Wherein X and X 'are replaceable substituents and are selected as complementary substituent pairs known in the art to be suitable as complementary substrates for the catalytic coupling reaction of a transition metal such as palladium (0), and Y Is as defined above); e) reacting a 3-pyridylphenylbiaryl aldehyde derivative of formula VI to form a isoxazolin ring at an undeveloped heteroaryl position

, or A variant of the process wherein a reactive intermediate (nitrile oxide of formula (VII ′)) is obtained by a reaction other than oxidation of the oxime of formula (VII) <Formula VII '>

; f) forming a triazole ring from a suitably functionalized intermediate in which the isoxazole-pyridyl-phenyl ring system is previously formed

; g) the process of conversion to acetylene by cycloaddition reaction through azide

; h) a process of reacting aminomethyloxazolidinone with 1,1-dihaloketone sulfonylhydrazone

; i) when R ¹ is a 4-halo substituent, reacting azidomethyl oxazolidinone with halovinylsulfonyl chloride

; j) a process for enantioselective hydrolysis of racemic mixtures of esters by esterase at pro-chiral centers (undesired isomers may be recycled)

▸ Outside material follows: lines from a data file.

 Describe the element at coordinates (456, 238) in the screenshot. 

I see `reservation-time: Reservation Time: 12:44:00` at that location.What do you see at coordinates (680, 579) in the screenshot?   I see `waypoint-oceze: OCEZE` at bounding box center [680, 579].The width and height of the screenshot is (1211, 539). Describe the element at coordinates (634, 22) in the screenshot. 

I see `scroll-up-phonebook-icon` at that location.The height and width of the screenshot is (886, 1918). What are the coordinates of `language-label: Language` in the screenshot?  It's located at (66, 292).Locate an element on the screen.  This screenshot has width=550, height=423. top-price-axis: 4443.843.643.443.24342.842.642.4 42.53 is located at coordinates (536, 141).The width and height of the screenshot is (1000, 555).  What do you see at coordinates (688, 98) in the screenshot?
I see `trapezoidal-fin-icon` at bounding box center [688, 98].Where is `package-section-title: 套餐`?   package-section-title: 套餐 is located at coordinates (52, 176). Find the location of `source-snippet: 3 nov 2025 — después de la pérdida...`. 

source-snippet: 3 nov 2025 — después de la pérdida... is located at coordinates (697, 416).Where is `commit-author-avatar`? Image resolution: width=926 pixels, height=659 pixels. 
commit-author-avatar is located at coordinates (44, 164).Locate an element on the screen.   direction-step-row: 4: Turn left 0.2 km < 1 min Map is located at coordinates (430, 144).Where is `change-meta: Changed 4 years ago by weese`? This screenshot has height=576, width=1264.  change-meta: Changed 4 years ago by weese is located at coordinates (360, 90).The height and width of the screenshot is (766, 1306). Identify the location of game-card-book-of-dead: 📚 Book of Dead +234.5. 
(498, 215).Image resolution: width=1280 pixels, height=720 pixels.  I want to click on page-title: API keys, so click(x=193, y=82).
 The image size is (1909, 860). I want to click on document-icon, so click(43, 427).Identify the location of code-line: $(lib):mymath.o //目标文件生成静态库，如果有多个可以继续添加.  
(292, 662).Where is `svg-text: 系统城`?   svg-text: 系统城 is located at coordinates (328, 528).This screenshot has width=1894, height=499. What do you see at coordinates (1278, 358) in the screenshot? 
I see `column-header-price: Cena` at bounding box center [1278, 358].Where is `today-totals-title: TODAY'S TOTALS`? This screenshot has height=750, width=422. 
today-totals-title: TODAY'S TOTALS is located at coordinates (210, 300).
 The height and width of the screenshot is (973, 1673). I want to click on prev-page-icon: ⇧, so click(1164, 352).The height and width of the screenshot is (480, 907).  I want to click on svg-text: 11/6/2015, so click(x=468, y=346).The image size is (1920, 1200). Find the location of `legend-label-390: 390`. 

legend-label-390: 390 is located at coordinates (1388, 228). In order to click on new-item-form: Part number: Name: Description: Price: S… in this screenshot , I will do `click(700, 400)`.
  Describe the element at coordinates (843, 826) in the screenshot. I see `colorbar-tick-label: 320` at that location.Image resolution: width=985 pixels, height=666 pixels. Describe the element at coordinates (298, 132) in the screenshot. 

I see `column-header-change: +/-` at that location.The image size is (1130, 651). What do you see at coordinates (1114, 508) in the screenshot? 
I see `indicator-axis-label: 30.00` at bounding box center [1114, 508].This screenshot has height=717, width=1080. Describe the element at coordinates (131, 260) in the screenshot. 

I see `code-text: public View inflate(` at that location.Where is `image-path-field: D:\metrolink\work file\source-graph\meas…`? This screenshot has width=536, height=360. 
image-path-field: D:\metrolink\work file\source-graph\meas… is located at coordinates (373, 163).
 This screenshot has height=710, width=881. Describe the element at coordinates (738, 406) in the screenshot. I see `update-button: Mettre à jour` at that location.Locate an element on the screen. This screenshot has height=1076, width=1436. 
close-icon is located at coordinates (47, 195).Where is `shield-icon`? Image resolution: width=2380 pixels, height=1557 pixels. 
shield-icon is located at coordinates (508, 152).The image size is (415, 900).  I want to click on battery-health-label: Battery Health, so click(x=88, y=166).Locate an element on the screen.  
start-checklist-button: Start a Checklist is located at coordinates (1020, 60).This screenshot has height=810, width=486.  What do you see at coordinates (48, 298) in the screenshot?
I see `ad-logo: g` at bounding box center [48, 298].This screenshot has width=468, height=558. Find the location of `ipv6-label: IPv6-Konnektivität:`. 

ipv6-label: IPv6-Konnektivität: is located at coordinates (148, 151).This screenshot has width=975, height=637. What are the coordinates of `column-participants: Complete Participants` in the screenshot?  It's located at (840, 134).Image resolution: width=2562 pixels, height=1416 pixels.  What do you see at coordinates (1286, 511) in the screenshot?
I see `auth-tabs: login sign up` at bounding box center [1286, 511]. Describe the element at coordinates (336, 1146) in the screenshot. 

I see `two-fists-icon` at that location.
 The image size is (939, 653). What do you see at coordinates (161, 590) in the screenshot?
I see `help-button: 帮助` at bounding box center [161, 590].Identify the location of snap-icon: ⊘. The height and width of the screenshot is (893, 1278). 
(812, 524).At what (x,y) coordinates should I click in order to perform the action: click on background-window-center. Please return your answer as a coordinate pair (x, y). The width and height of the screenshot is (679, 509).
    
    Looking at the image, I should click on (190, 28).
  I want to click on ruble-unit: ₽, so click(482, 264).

Variables including any of the above (unless otherwise stated in the above formulas and schemes, as defined in claim 1), where necessary i) removing any protecting group; ii) forming a prodrug (eg, a hydrolyzable ester in vivo); And / or iii) forming a pharmaceutically acceptable salt To prepare a compound of formula (I), or a pharmaceutically acceptable salt or in vivo hydrolyzable ester thereof.